Reading text:
'''

GENBANK FLATFILE GENERATOR

A new flatfile generator has been written to replace the old asn2ff code.
It is provided both as a stand-alone application, asn2gb, and as C
functions in the NCBI software toolkit. There are several function
parameters, with equivalent command-line arguments, that control the
behavior of the new flatfile generator and customize its performance.

SeqEntryToGnbk takes a SeqEntryPtr or SeqLocPtr and calls asn2gnbk_setup,
asn2gnbk_format, and asn2gnbk_cleanup, which are available from a private
header. It returns FALSE if there was a problem generating the flatfile.

'''

Supplied data:
'''

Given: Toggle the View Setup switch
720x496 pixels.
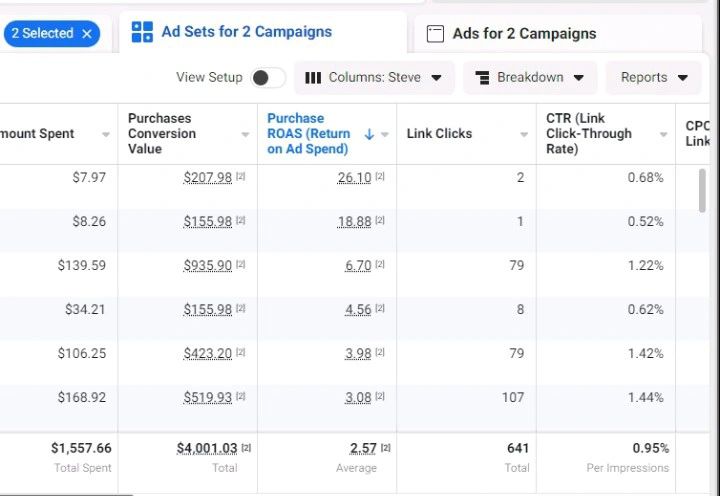Looking at the screenshot, I should pyautogui.click(x=267, y=78).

'''

Parts of the exercise:
a: Rewrite the paragraph of the GenBank flatfile text that begins "A new flatfile generator has been written" as a short list that keeps its main facts.
b: Retype everything in the GenBank flatfile text from "A new flatfile" down to "customize its performance.", word for word.
The lines are separate material and have nothing to do with the GenBank flatfile text.

Solutions per task:
a:
- A new flatfile generator replaces the old asn2ff code.
- It is available as a stand-alone application, asn2gb, and as C functions in the NCBI software toolkit.
- Several function parameters, with equivalent command-line arguments, control how it behaves and customize its performance.

b:
A new flatfile generator has been written to replace the old asn2ff code.
It is provided both as a stand-alone application, asn2gb, and as C
functions in the NCBI software toolkit. There are several function
parameters, with equivalent command-line arguments, that control the
behavior of the new flatfile generator and customize its performance.